• _Data under study_
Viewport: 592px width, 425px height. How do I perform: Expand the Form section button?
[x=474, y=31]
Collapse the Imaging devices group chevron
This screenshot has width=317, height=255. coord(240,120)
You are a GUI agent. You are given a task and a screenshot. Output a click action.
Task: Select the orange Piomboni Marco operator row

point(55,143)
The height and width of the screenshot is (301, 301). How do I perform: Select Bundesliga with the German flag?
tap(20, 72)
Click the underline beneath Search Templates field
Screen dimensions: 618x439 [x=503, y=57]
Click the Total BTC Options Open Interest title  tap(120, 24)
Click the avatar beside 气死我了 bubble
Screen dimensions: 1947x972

...

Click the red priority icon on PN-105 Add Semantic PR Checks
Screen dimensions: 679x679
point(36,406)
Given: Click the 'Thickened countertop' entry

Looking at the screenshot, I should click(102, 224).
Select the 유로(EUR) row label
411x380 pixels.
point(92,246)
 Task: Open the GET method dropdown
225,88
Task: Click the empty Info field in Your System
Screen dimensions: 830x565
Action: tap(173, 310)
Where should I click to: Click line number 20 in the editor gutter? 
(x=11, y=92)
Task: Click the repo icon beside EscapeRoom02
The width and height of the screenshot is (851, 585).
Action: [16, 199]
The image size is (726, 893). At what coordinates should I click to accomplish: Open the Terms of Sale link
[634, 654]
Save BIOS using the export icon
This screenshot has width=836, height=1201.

• _Your goal_
Search the entries for the string "beside". Copy every line that has it.

• _Written solution_
Click the avatar beside 气死我了 bubble
Task: Click the repo icon beside EscapeRoom02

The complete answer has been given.